[Date Prev][Date Next][Thread Prev][Thread Next][Date Index][Thread Index]

Fwd: Re: Role of arXiv


Begin forwarded message:

On 08/10/2010 12:56, "Stevan Harnad" <harnad@ecs.soton.ac.uk> 
> On Fri, 8 Oct 2010, Monica Duke wrote:
>>> SH:
>>> Harvesting is cheap. And each university's
>>> IR will be a standard part of
>>> its online infrastructure.
>> MD:
>> So far do we have enough (or any) evidence
>> that harvesting is cheap? What
>> sense of cheap did you mean?
> A harvester does not have to manage the
> deposit or host the content, as
> Arxiv does. It need only harvest and
> host the metadata. There countless
> such OA harvesters sprouting all over
> (not to mention the Google
> Scholar!) -- and that's on the sparse
> OA content that exists today (c
> 5-25%). Harvesters will abound once the
> OA content rises toward 100%,
> thanks to OA self-archiving mandates by
> universities and funders.
> History will confirm that we are simply
> spinning our wheels as we keep
> banging on about publishing costs,
> repository costs, harvesting costs --
> while our annual research usage and
> impact burns, because we have not
> got round to mandating deposit...
> Stevan Harnad

From: Hugh Glaser hg  -- ecs.soton.ac.uk
Date: October 10, 2010 6:06:16 PM EDT
Subject: Re: Role of arXiv

Spot on Stevan.

It is the work of a day or two to write a harvester for OAI-PMH 
from scratch (I know, I did it), although it is now pretty 
standard libraries. I know others who have done the same. I also 
wanted to translate into RDF, which added some effort.

It is then a case of letting it run and funding the maintenance 
and service. We have not bothered much to keep it up to date, but 
we use the metadata all the time for our applications, and it is 
not significant as a delta with all the other metadata.

The biggest cost is repository software that does not conform to 
the accepted view of OAI-PMH. Hopefully this will improve as more 
people harvest.

To be concrete, we harvested over 1000 repositories, 
automatically finding the details from the roar site, which seems 
to have resulted in 15G of data, and then translated into about 
24M triples and 21G of RDF. 20 times that, to use Stevan's lowest 
estimate, would be less than 1Tbyte, which is not really a lot of 
cost - right now I could serve that and probably run the whole 
system with harvesting for around $100/year on my ISP.

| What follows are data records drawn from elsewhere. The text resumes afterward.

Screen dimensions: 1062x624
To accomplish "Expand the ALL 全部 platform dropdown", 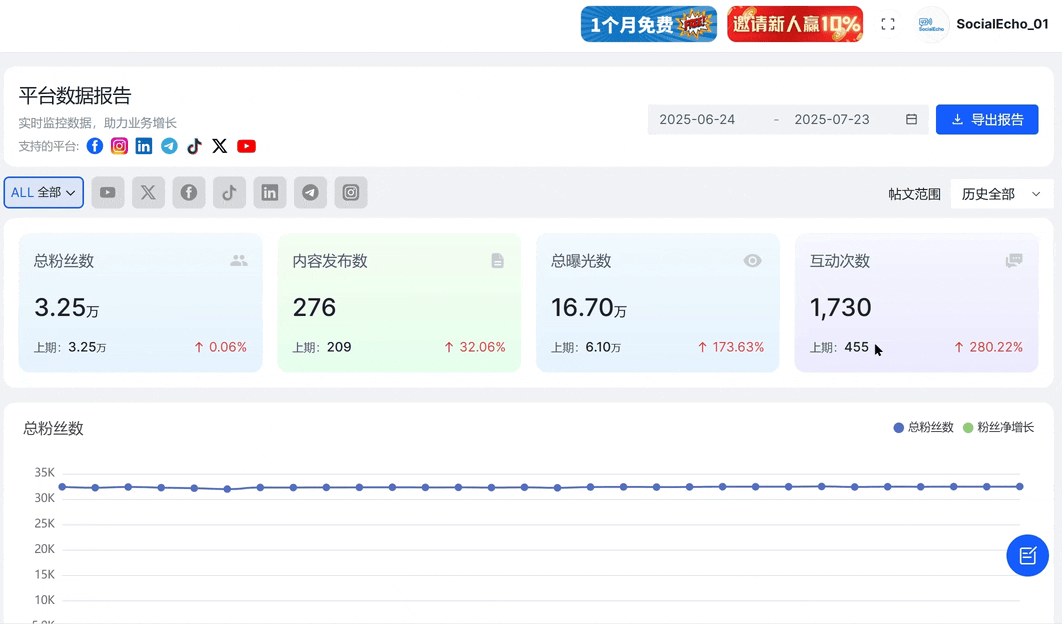I will (x=44, y=193).
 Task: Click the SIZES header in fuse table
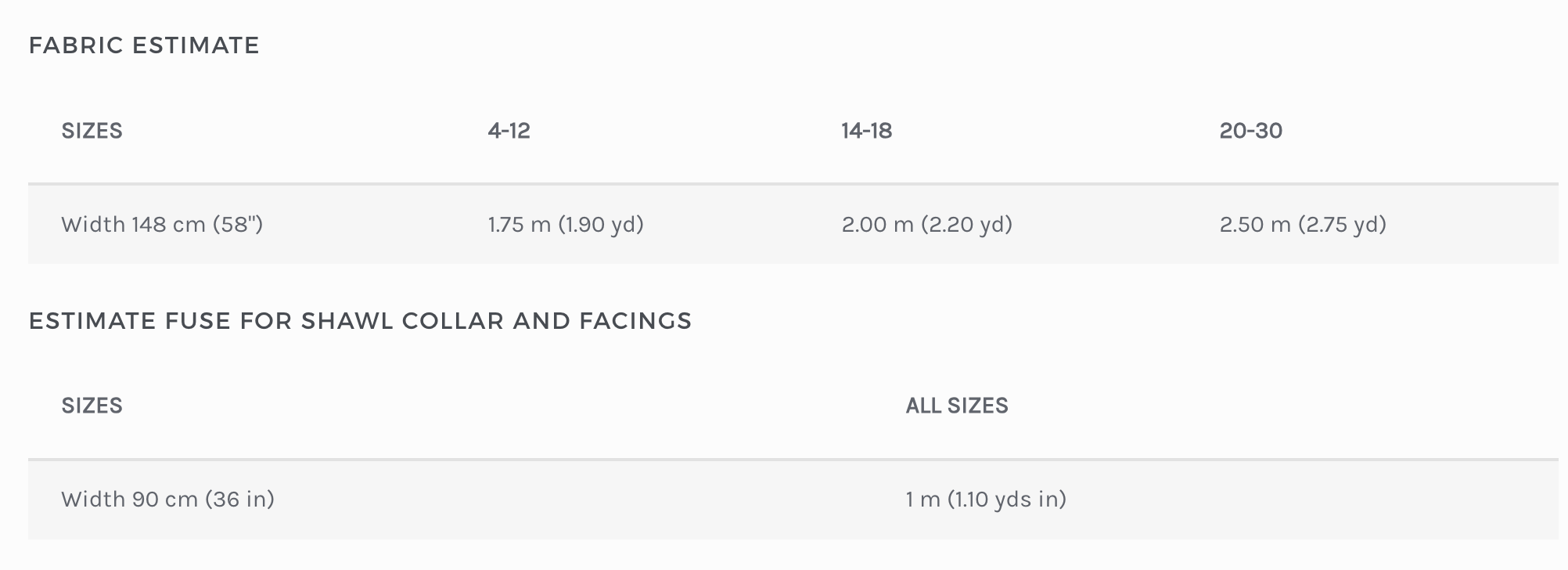[x=92, y=406]
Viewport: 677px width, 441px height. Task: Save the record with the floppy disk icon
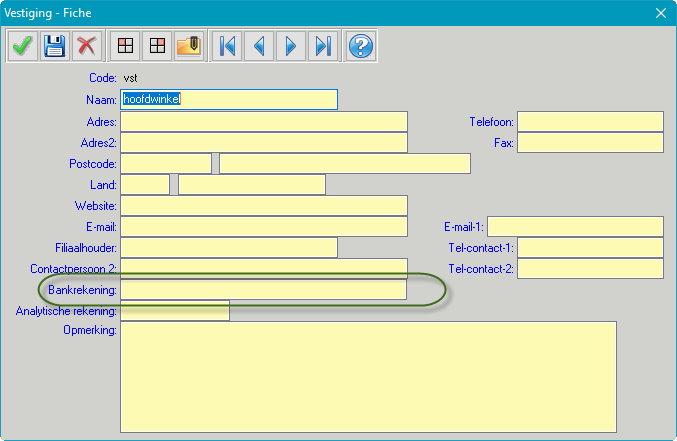click(54, 46)
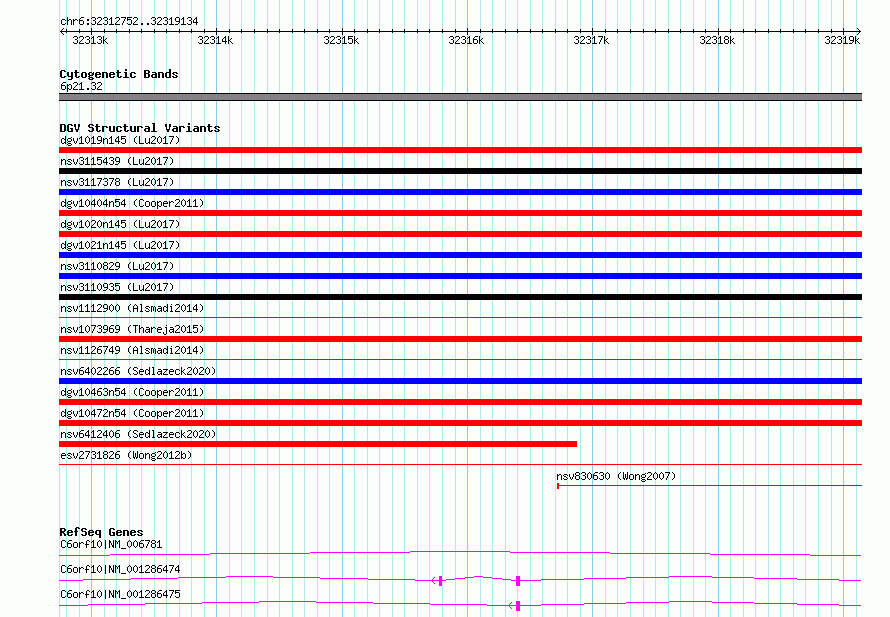This screenshot has width=890, height=617.
Task: Click the chr6:32312752..32319134 region label
Action: (x=129, y=21)
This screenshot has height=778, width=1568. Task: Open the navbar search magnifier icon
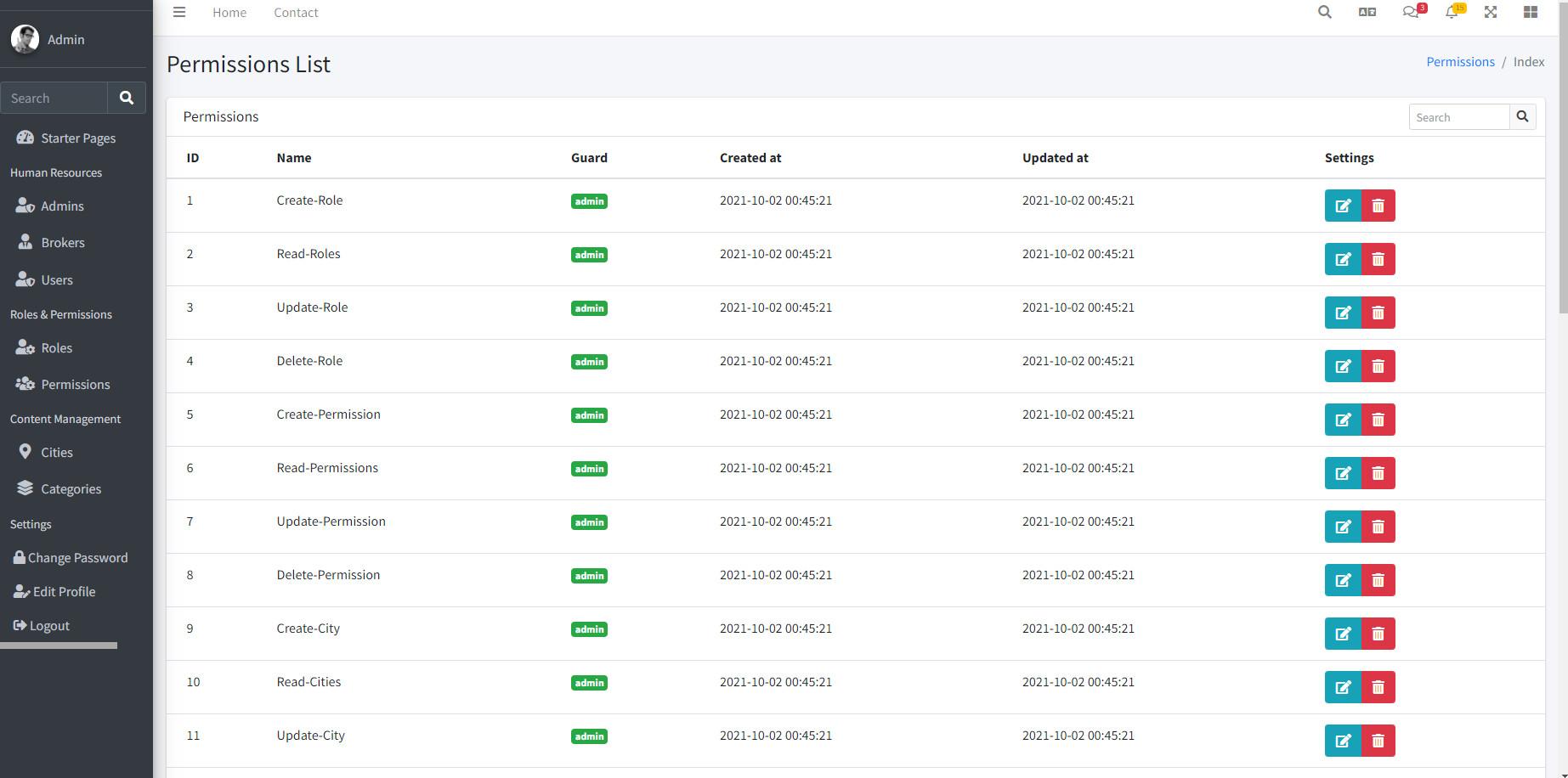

So after the initial costs (a month or two to do a great job?), 
it is a day a month plus $100.

The crucial thing here is, as Stevan says, that we are only 
talking metadata. The idea of the web is to avoid copying stuff, 
with attendant storage costs and synchronisation problems, and so 
the texts should be left where they lie.

Hugh Glaser